Faniliğimizin düşünürü: Martin Heidegger

Martin Heidegger
Martin Heidegger

"Olanlar" arasındaki farklılığımıza vurgu yapan yirminci yüzyılın büyük filozofu Martin Heidegger, Nazi taraftarlığı kadar "varlığın unutulmuşluğu" teması etrafında ördüğü ve insana ait faniliğin çözümlenmesini amaçlayan hermenötiğiyle de dikkat çeker.

NE DÜŞÜNDÜ?

Yirminci yüzyılın belki de en önemli filozofu görülebilecek Martin Heidegger'in 1927‘de hocası Edmund Husserl'in editörlüğünü yaptığı Felsefe ve Fenomenolojik Araştırma Yıllığı'nda ayrı basım olarak yayımlanan Varlık ve Zaman'ı (Sein und Zeit) yayınlandığı günden bu yana etrafında oluşturduğu tartışma bağlamlarıyla modern felsefenin en gözde klasikleri arasına girmeyi başarır. Varlık ve Zaman'ın okunmasında efsanevi bir zorluk olduğu üzerinde durulur çünkü Heidegger kendine özgü bir sözdağarıyla bu eseri kaleme almış, yaygın felsefi kavramları da yine kendine özgü bir tarzda yorumlamıştır. Varlık ve Zaman, Sokrates'ten yirminci yüzyıla uzanan felsefi gelenek içinde "varlık sorusu"nun unutulduğu öngörüsü ya da iddiasıyla bu soruyu yeniden kazanmak amacıyla felsefi geleneği yıkmayı kendine amaç edinir. Varlığı anlamanın yolu ise elbette ilkin varlığı anlayanın anlaşılmasını gerektirir. Varlık sorusunun unutulmuşluğunun sebebini genelde "olmak"tan (sein) çok "olan"larla (seindes) ilgili düşünülmesinden kaynaklanır.

Oysa insan, olanların dünyasında çok özgül bir "olma" şeklidir. Felsefi girişiminin bir tür antropoloji olarak algılanma ihtimaline karşı "dasein" (orada-olma) olarak olanlardan ayırt ettiği insan Heidegger'in için "olan"la "olmak"ın kesiştiği bir düğüm noktasıdır. Bir insan için olmanın anlamı ise açıktır: zamanlı ya da başka bir deyişle fani (muvakkat, temporal) olma. Yani, sonlu bir yaşamda ölüme-doğru var olma. Daha kitabın ilk cümlesi bile analizin temel konusunun insan olduğunu işaret eder: "Analiz konusu olan var olan biz kendimiziz." İnsan varolmasını kısaca "varoluş" olarak diğer "olan"lardan ayırt eden Heidegger, varoluşun taşıdığı hayret, tasa, kaygı, sahihlik, dünyaya atılmışlık, dünya-içinde-olma, başkalarıyla-olma, metanet, vicdan, ölüme-doğru'luk, olagelme vb. hâlleri sorgulamaya koyulur. Varlığın unutulmuşluğu temasını Varlık ve Zaman'ı takip eden eserlerinde de sürdüren Heidegger'in teknoloji ile Batı metafiziğe yönelik eleştirileri ve "şiir"lemeleri de ilginç ve etkilidir.

Veri kayıtları:
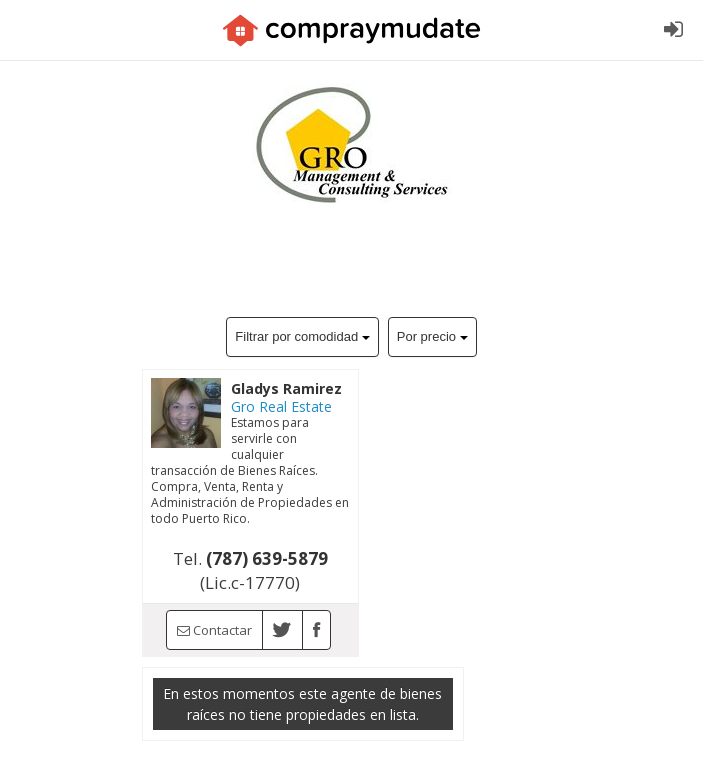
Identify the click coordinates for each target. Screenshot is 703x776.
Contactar (214, 630)
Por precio (432, 336)
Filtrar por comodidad (302, 336)
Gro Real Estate (281, 406)
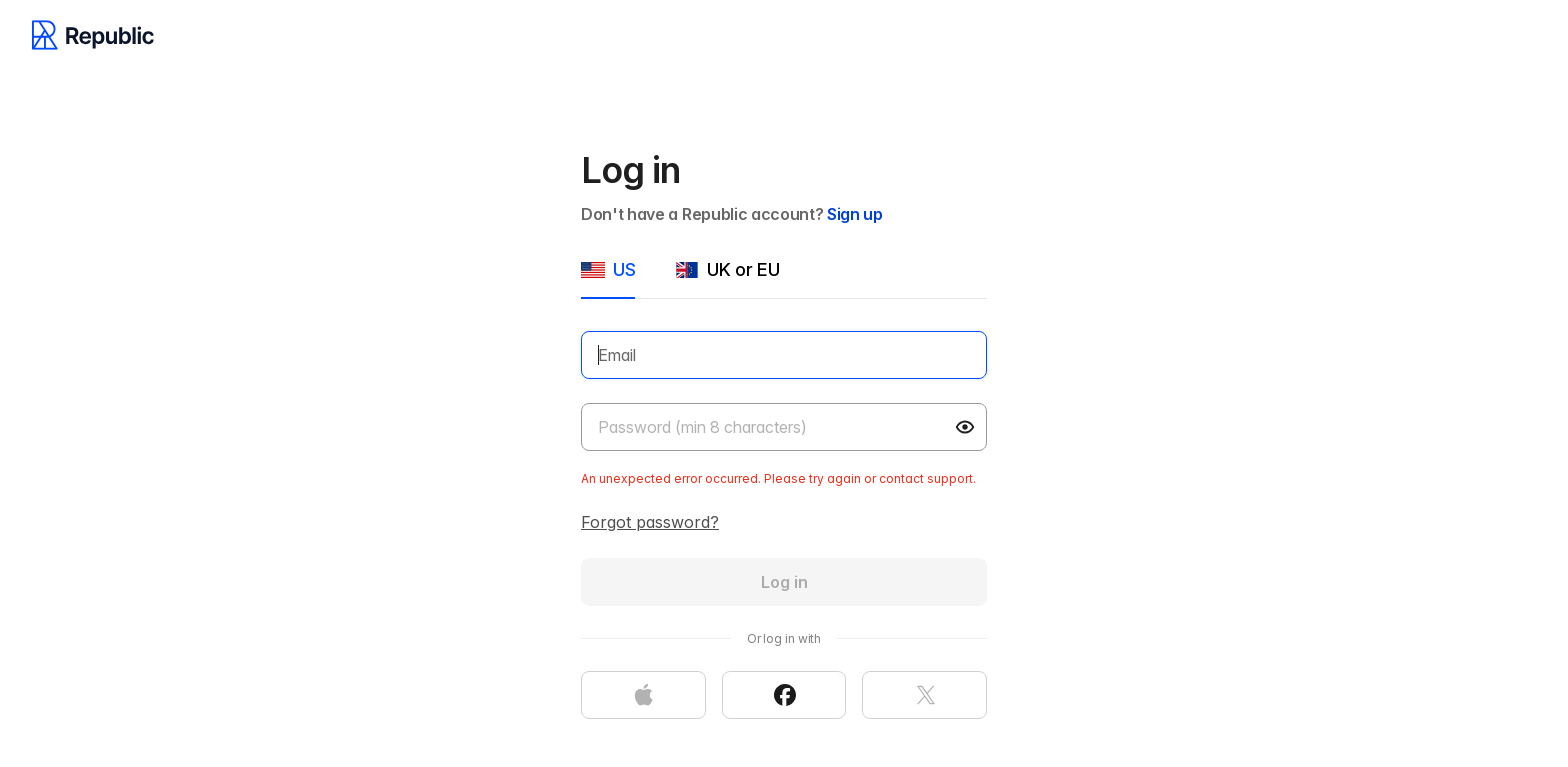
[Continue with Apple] (643, 695)
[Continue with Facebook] (784, 695)
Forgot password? (650, 522)
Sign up (855, 214)
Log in (784, 582)
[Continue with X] (924, 695)
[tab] (608, 278)
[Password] (784, 427)
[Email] (784, 355)
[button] (967, 427)
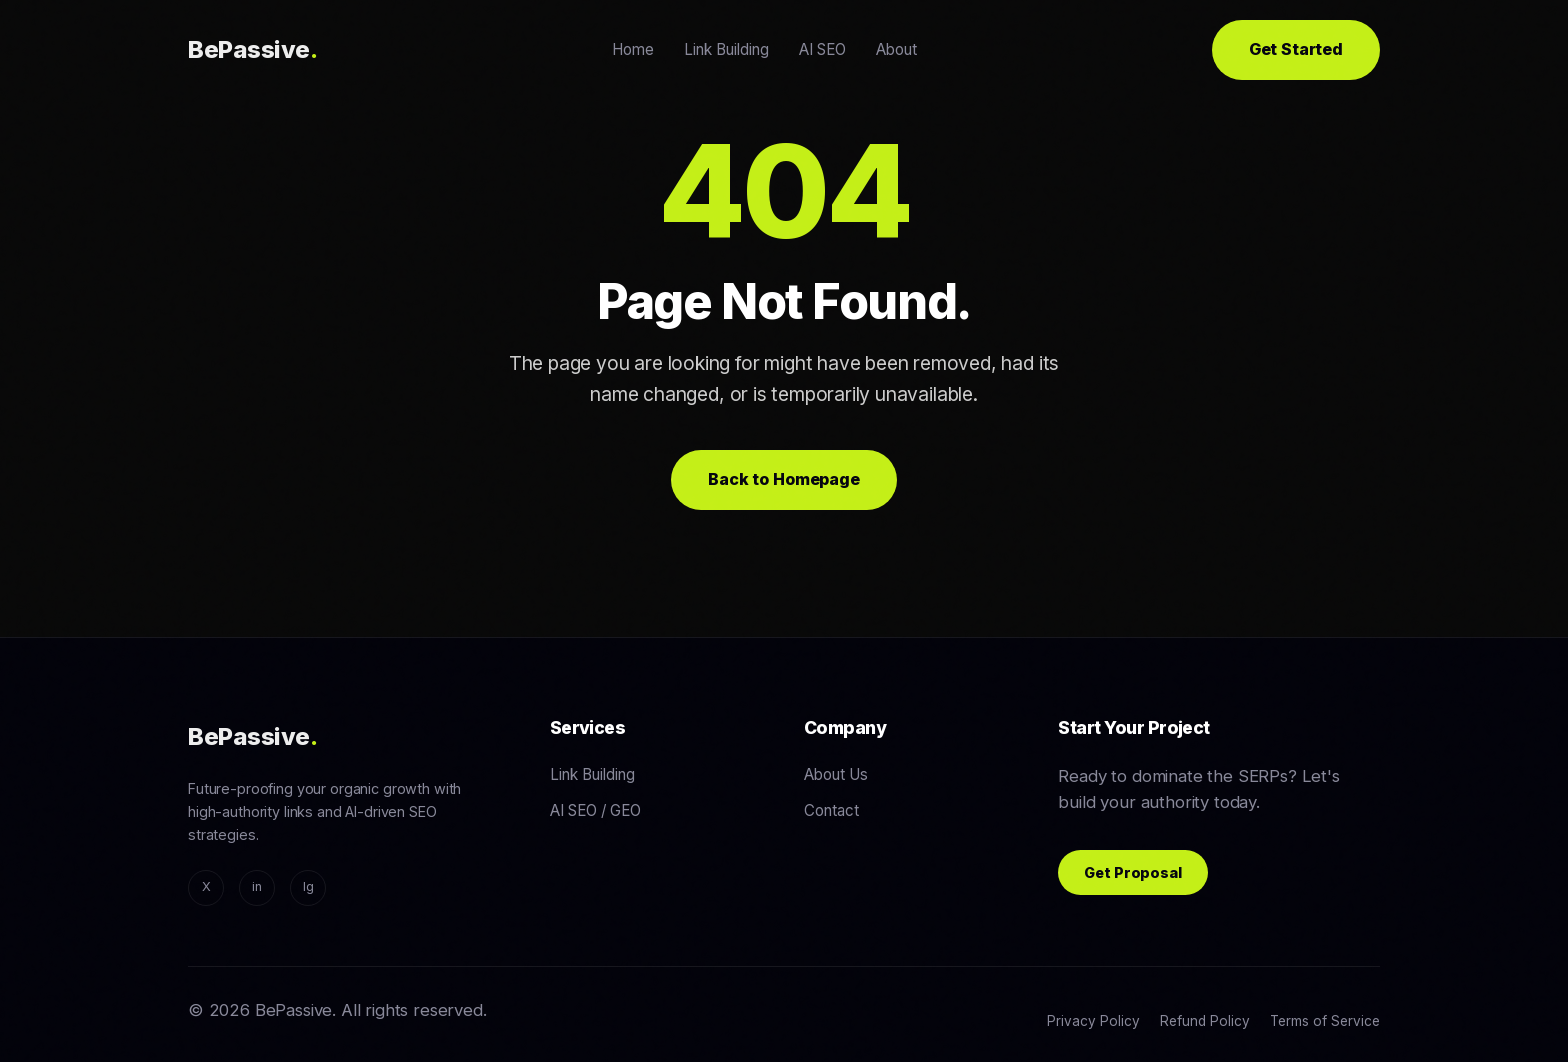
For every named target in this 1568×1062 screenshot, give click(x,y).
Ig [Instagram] (308, 886)
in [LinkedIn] (257, 886)
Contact (831, 810)
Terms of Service (1325, 1021)
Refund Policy (1205, 1021)
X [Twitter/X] (206, 886)
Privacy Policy (1093, 1021)
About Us (836, 774)
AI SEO (822, 49)
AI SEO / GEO (595, 810)
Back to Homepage (783, 479)
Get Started (1296, 49)
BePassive (252, 49)
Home (633, 49)
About (896, 49)
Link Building (726, 49)
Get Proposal (1132, 872)
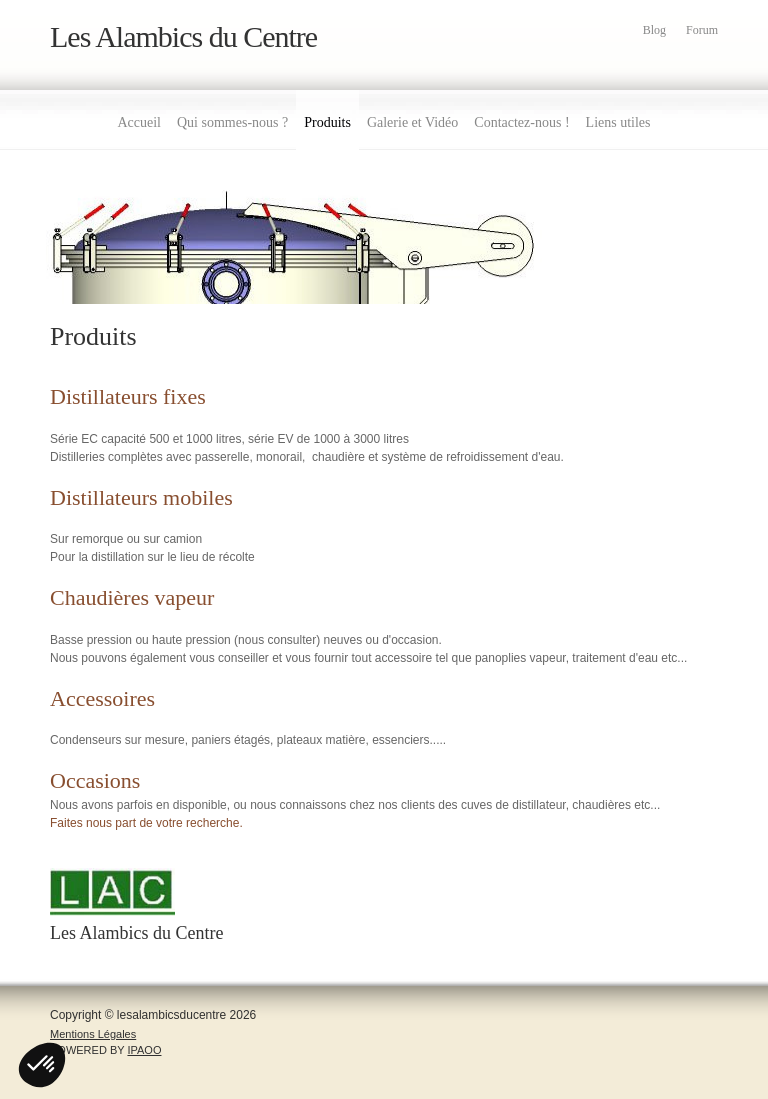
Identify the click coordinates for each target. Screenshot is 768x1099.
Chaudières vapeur (132, 597)
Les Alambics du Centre (183, 36)
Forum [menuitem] (702, 30)
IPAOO (144, 1050)
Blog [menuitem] (654, 30)
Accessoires (102, 698)
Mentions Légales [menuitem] (93, 1034)
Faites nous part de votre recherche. (146, 823)
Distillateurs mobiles (141, 497)
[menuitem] (139, 120)
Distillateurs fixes (128, 396)
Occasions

[Görevler]
A: Heidegger yazısının "Faniliğimizin düşünürü: Martin" sözlerinden "NE DÜŞÜNDÜ?" sözlerine kadar olan kısmını hiç değiştirmeden geri ver.
B: Listede "Accessoires (102, 698)" içeren satırdan listenin sonuna kadar uzanan satırları, bu satır da dahil olmak üzere, "Distillateurs" yerine "Appareils" koyarak yeniden yaz. Başka hiçbir şeyi değiştirme ve yalnızca bu satırları ver.

[Çözümlü cevaplar]
A:
Faniliğimizin düşünürü: Martin Heidegger

Martin Heidegger
Martin Heidegger

"Olanlar" arasındaki farklılığımıza vurgu yapan yirminci yüzyılın büyük filozofu Martin Heidegger, Nazi taraftarlığı kadar "varlığın unutulmuşluğu" teması etrafında ördüğü ve insana ait faniliğin çözümlenmesini amaçlayan hermenötiğiyle de dikkat çeker.

NE DÜŞÜNDÜ?

B:
Accessoires (102, 698)
Mentions Légales [menuitem] (93, 1034)
Faites nous part de votre recherche. (146, 823)
Appareils mobiles (141, 497)
[menuitem] (139, 120)
Appareils fixes (128, 396)
Occasions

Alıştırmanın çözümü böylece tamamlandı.